A word-for-word repetition of all the entries is needed.

— EXERCISE INPUT —
· · ·

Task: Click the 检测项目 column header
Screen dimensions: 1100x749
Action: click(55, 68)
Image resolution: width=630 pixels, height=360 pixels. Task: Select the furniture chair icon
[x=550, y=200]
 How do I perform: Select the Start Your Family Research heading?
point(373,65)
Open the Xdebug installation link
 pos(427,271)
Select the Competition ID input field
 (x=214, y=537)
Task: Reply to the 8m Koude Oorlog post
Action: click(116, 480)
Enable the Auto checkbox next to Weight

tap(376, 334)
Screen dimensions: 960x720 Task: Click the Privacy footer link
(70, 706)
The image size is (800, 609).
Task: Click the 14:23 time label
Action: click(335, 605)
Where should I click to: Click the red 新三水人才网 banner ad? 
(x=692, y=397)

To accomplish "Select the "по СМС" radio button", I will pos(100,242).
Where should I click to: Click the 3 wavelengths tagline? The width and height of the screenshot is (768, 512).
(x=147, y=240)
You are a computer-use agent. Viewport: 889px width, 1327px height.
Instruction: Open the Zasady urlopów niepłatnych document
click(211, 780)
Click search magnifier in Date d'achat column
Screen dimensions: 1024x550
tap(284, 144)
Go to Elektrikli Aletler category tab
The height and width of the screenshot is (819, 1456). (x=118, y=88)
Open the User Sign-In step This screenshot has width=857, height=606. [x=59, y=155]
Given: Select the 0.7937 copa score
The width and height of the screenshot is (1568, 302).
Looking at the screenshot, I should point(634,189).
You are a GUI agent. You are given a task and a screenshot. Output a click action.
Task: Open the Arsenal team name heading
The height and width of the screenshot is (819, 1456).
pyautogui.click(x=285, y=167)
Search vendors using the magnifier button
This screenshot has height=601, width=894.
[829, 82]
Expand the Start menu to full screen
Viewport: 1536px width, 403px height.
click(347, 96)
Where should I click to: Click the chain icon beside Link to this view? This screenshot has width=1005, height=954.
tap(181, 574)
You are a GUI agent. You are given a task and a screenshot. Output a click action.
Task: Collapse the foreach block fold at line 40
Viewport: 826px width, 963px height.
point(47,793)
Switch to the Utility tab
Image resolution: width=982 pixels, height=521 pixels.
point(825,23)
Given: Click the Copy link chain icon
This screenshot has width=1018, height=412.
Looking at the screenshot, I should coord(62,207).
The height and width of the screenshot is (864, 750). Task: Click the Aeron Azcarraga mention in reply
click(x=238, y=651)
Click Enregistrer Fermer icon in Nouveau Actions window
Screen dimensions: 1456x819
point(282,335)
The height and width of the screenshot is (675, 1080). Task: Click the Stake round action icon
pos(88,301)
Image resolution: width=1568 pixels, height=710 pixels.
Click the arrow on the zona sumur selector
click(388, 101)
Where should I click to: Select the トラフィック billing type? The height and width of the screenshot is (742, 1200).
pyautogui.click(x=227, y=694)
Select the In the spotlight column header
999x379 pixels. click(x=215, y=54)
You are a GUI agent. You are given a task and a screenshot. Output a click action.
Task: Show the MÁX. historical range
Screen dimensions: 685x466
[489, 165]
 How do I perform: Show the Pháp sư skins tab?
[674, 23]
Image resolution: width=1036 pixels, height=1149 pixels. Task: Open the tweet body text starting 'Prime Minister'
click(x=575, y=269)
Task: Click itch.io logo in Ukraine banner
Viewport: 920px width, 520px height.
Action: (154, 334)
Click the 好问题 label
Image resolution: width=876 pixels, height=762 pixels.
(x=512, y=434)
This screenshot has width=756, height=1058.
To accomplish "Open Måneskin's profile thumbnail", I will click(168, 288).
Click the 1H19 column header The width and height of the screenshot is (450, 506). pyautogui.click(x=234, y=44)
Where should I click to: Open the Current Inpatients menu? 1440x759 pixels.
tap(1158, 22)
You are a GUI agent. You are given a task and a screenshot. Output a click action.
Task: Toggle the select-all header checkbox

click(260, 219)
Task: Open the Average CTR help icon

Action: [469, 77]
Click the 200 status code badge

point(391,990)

· · ·

— RESPONSE BELOW —
Task: Click the 检测项目 column header
Screen dimensions: 1100x749
Action: click(55, 68)
Image resolution: width=630 pixels, height=360 pixels. Task: Select the furniture chair icon
[x=550, y=200]
 How do I perform: Select the Start Your Family Research heading?
point(373,65)
Open the Xdebug installation link
 pos(427,271)
Select the Competition ID input field
 (x=214, y=537)
Task: Reply to the 8m Koude Oorlog post
Action: click(116, 480)
Enable the Auto checkbox next to Weight

tap(376, 334)
Screen dimensions: 960x720 Task: Click the Privacy footer link
(70, 706)
The image size is (800, 609).
Task: Click the 14:23 time label
Action: click(335, 605)
Where should I click to: Click the red 新三水人才网 banner ad? 
(x=692, y=397)

To accomplish "Select the "по СМС" radio button", I will pos(100,242).
Where should I click to: Click the 3 wavelengths tagline? The width and height of the screenshot is (768, 512).
(x=147, y=240)
You are a computer-use agent. Viewport: 889px width, 1327px height.
Instruction: Open the Zasady urlopów niepłatnych document
click(211, 780)
Click search magnifier in Date d'achat column
Screen dimensions: 1024x550
tap(284, 144)
Go to Elektrikli Aletler category tab
The height and width of the screenshot is (819, 1456). (x=118, y=88)
Open the User Sign-In step This screenshot has width=857, height=606. [x=59, y=155]
Given: Select the 0.7937 copa score
The width and height of the screenshot is (1568, 302).
Looking at the screenshot, I should point(634,189).
You are a GUI agent. You are given a task and a screenshot. Output a click action.
Task: Open the Arsenal team name heading
The height and width of the screenshot is (819, 1456).
pyautogui.click(x=285, y=167)
Search vendors using the magnifier button
This screenshot has height=601, width=894.
[829, 82]
Expand the Start menu to full screen
Viewport: 1536px width, 403px height.
click(347, 96)
Where should I click to: Click the chain icon beside Link to this view? This screenshot has width=1005, height=954.
tap(181, 574)
You are a GUI agent. You are given a task and a screenshot. Output a click action.
Task: Collapse the foreach block fold at line 40
Viewport: 826px width, 963px height.
point(47,793)
Switch to the Utility tab
Image resolution: width=982 pixels, height=521 pixels.
point(825,23)
Given: Click the Copy link chain icon
This screenshot has width=1018, height=412.
Looking at the screenshot, I should coord(62,207).
The height and width of the screenshot is (864, 750). Task: Click the Aeron Azcarraga mention in reply
click(x=238, y=651)
Click Enregistrer Fermer icon in Nouveau Actions window
Screen dimensions: 1456x819
point(282,335)
The height and width of the screenshot is (675, 1080). Task: Click the Stake round action icon
pos(88,301)
Image resolution: width=1568 pixels, height=710 pixels.
Click the arrow on the zona sumur selector
click(388, 101)
Where should I click to: Select the トラフィック billing type? The height and width of the screenshot is (742, 1200).
pyautogui.click(x=227, y=694)
Select the In the spotlight column header
999x379 pixels. click(x=215, y=54)
You are a GUI agent. You are given a task and a screenshot. Output a click action.
Task: Show the MÁX. historical range
Screen dimensions: 685x466
[489, 165]
 How do I perform: Show the Pháp sư skins tab?
[674, 23]
Image resolution: width=1036 pixels, height=1149 pixels. Task: Open the tweet body text starting 'Prime Minister'
click(x=575, y=269)
Task: Click itch.io logo in Ukraine banner
Viewport: 920px width, 520px height.
Action: (154, 334)
Click the 好问题 label
Image resolution: width=876 pixels, height=762 pixels.
(x=512, y=434)
This screenshot has width=756, height=1058.
To accomplish "Open Måneskin's profile thumbnail", I will click(168, 288).
Click the 1H19 column header The width and height of the screenshot is (450, 506). pyautogui.click(x=234, y=44)
Where should I click to: Open the Current Inpatients menu? 1440x759 pixels.
tap(1158, 22)
You are a GUI agent. You are given a task and a screenshot. Output a click action.
Task: Toggle the select-all header checkbox

click(260, 219)
Task: Open the Average CTR help icon

Action: [469, 77]
Click the 200 status code badge

point(391,990)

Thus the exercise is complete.